JNDs of acceptability or acceptability thresholds may also be established through psychophysical experiments [26]; in this case they quantify the level at which perceptible differences become unacceptable in a particular imaging application. Such measures are useful in applications where color matching is important, such as prosthetic dentistry [27], where the JND of perceptibility has been found to be approximately 1.0 \( \Delta {E}_{a,b}^{\ast } \), similar to that found for uniform color patches, while the JND of acceptability is at around 3.7 \( \Delta {E}_{a,b}^{\ast } \). JNDs of perceptibility and acceptability are highly context dependent.

Tolerances for perceptibility and acceptability vary depending upon the requirements of the imaging application, viewing conditions, the subject and image properties, and the experience and expertise of those viewing the images. The thresholds for skin tones in various specialisms are a case in point. As described previously, the HVS is influenced by the memory color effect, which is formed by an observer from familiar objects, provided that they are strongly associated with a typical color [28]. Skin tones can produce significant errors when captured on digital cameras [11] and are also strongly associated with memory colors [29]. Research into color difference perceptibility and acceptability thresholds using artificial skin samples used for maxillofacial prosthetics found that the perceptibility threshold for light skin tones is 1.1 \( \Delta {E}_{a,b}^{\ast } \) and the acceptability threshold 3.0 \( \Delta {E}_{a,b}^{\ast } \). For darker skin tones the thresholds are 1.6 \( \Delta {E}_{a,b}^{\ast } \) for perceptibility and 4.4 \( \Delta {E}_{a,b}^{\ast } \) for acceptability.

Psychophysical experiments are a widely accepted approach to test and measure various aspects of the quality of imaging systems, to establish benchmark requirements for imaging standards and to compare the performance of different devices. However, they are intensive and time-consuming and thus often impractical in real imaging scenarios; therefore, having an objective metric such as ΔE, which correlates with human perception and can be derived from colorimetric measurements within an image, is extremely useful.

10 Summary

There is little doubt that color accuracy, consistency, and standardization are of key importance in medical photography, to monitor disease and assist diagnosis, and in areas where color matching is important.
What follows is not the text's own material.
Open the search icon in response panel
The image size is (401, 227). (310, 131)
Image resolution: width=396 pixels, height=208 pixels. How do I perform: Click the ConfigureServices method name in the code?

The increased use of mobile devices and true color images makes it imperative that some of the challenges are met in managing color in medical photography, especially in areas such as telemedicine where images may be transmitted and viewed across different systems and in different geographic locations. Various specialisms have developed individual approaches, but there is currently no common framework. The ICC MIWG has identified a number of key areas of work with the aim of providing a consistent approach and framework for the standardization of color. The reproduction objectives differ across clinical areas, with some necessitating a tailored approach, for example, the development of a color extension to the DICOM grayscale standard display function [30], which is useful for grayscale images with pseudo color overlays, for color visualization of quantitative information. In more general medical imaging, the requirement is for colors in images to be as visually consistent as possible with the original and for this color to be reproduced accurately across different sorts of devices, devices in different locations and in images taken at different times. The ICC color management architecture has the potential to provide a framework in which accurate color reproduction may be implemented. Current work by the ICC MIWG addresses some of the very specific solutions required for best practice guidelines in medical photography.